#### PROBLEM TO SOLVE:
Going from the top of the data below, give again each line through the one containing "Given: Switch to the 连接 tab", both ends kept.

#### DATA FOR PROCESSING:
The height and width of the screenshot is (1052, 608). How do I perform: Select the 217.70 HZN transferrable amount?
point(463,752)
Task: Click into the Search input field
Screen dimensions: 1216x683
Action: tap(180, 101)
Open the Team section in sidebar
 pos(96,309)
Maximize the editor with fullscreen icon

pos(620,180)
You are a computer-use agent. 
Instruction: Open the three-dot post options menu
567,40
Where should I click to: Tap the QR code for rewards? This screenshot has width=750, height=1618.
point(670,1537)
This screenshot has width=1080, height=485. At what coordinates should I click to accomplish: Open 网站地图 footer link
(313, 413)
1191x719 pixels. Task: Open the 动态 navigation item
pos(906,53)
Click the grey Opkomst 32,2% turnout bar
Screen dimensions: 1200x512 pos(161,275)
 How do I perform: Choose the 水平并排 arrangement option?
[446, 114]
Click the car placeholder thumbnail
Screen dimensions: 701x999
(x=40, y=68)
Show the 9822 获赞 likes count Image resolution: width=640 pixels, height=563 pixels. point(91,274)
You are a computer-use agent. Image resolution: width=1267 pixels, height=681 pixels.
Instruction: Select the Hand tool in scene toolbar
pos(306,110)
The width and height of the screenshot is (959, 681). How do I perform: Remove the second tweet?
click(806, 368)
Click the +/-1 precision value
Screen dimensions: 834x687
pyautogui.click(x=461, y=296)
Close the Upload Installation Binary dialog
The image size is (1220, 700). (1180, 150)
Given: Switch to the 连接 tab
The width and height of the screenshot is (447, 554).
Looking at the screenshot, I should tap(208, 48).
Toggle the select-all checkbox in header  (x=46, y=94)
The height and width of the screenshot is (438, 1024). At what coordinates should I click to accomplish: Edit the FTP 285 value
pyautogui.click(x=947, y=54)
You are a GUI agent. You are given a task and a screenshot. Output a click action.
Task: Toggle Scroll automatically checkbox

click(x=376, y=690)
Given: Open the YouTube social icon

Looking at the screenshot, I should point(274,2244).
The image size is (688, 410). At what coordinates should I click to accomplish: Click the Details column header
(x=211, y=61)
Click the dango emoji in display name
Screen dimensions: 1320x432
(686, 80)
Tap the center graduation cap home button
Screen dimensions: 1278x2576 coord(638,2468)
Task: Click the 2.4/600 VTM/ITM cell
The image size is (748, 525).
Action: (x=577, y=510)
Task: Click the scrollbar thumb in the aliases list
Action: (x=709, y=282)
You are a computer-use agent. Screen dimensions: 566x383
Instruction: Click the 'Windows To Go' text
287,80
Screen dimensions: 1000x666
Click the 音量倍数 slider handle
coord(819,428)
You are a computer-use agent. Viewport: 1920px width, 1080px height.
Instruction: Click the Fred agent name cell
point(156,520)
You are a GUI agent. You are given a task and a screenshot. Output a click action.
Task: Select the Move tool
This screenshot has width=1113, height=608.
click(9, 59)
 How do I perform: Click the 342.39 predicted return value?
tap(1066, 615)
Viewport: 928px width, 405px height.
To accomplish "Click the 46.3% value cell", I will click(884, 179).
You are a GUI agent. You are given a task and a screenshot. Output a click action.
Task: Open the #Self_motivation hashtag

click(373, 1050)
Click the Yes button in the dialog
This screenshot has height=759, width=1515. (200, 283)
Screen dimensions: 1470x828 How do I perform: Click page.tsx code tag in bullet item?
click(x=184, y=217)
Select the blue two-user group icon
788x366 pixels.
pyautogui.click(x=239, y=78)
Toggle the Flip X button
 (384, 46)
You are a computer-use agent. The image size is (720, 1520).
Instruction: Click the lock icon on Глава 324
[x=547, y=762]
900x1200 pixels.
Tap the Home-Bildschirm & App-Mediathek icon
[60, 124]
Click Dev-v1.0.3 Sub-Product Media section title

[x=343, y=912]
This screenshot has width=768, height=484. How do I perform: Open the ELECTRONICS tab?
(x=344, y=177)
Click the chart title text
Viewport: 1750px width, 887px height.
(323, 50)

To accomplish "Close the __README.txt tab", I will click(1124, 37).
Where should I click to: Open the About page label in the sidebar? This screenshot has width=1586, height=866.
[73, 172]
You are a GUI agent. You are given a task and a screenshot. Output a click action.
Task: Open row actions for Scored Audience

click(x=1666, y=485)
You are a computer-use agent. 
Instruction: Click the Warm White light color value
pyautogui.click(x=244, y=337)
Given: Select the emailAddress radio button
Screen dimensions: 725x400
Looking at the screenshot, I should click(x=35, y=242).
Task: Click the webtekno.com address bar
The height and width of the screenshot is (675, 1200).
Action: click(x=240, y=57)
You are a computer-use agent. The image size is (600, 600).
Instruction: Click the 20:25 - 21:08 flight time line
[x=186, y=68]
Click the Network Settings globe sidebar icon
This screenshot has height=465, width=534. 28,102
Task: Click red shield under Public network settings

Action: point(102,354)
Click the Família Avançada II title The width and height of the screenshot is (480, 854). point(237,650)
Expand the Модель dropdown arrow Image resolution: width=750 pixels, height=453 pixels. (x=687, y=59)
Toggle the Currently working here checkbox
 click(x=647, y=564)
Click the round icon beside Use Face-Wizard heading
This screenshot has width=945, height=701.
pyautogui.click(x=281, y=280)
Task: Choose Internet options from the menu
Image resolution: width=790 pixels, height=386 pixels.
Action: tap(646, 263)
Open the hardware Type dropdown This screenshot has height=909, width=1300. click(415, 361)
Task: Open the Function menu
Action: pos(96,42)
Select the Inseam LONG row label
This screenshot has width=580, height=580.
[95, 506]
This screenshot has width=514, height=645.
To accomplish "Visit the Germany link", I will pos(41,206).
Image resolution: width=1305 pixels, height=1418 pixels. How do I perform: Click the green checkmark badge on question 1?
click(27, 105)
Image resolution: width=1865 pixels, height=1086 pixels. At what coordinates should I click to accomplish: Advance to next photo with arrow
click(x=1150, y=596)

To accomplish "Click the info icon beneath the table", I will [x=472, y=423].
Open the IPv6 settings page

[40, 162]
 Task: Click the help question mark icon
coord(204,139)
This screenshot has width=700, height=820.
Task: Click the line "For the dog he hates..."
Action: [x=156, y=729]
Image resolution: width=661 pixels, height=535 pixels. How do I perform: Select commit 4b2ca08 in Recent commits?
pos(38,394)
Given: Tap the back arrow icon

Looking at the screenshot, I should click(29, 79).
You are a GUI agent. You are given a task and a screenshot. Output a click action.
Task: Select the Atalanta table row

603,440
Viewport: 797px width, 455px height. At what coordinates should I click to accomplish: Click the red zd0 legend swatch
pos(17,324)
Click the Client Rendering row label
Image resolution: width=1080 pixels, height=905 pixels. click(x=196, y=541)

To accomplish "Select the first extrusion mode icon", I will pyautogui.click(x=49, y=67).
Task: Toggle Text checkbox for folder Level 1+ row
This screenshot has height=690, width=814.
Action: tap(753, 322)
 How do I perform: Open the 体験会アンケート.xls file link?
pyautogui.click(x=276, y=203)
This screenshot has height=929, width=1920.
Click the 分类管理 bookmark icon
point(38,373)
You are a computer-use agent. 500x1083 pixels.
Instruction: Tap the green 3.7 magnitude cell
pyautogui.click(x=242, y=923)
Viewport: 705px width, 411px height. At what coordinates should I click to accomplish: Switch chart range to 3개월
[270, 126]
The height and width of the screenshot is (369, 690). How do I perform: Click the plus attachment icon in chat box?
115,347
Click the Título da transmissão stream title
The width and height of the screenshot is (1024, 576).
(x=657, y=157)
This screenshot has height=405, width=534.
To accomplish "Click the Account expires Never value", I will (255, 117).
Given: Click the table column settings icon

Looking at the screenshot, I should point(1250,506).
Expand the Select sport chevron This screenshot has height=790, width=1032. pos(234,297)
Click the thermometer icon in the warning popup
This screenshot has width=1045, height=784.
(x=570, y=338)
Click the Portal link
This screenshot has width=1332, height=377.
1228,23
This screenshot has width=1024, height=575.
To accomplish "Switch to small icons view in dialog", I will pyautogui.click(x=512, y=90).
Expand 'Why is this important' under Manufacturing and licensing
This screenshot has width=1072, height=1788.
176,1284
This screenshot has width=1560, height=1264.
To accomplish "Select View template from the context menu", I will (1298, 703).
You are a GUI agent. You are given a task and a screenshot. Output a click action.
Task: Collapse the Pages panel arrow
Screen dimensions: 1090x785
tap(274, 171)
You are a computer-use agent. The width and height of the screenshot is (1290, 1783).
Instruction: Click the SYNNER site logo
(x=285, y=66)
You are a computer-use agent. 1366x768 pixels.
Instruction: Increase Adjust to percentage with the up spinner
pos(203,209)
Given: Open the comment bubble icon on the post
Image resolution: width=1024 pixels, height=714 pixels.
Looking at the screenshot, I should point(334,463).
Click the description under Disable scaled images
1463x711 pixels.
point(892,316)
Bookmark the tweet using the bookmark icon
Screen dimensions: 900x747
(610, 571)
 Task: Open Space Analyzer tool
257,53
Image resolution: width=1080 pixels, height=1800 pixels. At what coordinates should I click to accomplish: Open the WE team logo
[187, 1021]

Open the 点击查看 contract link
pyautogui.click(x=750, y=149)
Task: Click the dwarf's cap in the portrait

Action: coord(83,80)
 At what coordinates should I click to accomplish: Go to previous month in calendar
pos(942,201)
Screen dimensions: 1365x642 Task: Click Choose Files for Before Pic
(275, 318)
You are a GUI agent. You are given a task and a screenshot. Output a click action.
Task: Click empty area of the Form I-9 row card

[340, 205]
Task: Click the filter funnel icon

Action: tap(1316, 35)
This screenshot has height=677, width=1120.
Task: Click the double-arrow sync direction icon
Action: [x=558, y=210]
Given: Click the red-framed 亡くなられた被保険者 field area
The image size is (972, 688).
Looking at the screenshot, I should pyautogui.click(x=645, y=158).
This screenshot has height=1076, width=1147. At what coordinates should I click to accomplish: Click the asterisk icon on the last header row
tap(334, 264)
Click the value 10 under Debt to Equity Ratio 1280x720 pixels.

#### REPLY TO THE TASK:
The height and width of the screenshot is (1052, 608). How do I perform: Select the 217.70 HZN transferrable amount?
point(463,752)
Task: Click into the Search input field
Screen dimensions: 1216x683
Action: tap(180, 101)
Open the Team section in sidebar
 pos(96,309)
Maximize the editor with fullscreen icon

pos(620,180)
You are a computer-use agent. 
Instruction: Open the three-dot post options menu
567,40
Where should I click to: Tap the QR code for rewards? This screenshot has width=750, height=1618.
point(670,1537)
This screenshot has width=1080, height=485. At what coordinates should I click to accomplish: Open 网站地图 footer link
(313, 413)
1191x719 pixels. Task: Open the 动态 navigation item
pos(906,53)
Click the grey Opkomst 32,2% turnout bar
Screen dimensions: 1200x512 pos(161,275)
 How do I perform: Choose the 水平并排 arrangement option?
[446, 114]
Click the car placeholder thumbnail
Screen dimensions: 701x999
(x=40, y=68)
Show the 9822 获赞 likes count Image resolution: width=640 pixels, height=563 pixels. point(91,274)
You are a computer-use agent. Image resolution: width=1267 pixels, height=681 pixels.
Instruction: Select the Hand tool in scene toolbar
pos(306,110)
The width and height of the screenshot is (959, 681). How do I perform: Remove the second tweet?
click(806, 368)
Click the +/-1 precision value
Screen dimensions: 834x687
pyautogui.click(x=461, y=296)
Close the Upload Installation Binary dialog
The image size is (1220, 700). (1180, 150)
Given: Switch to the 连接 tab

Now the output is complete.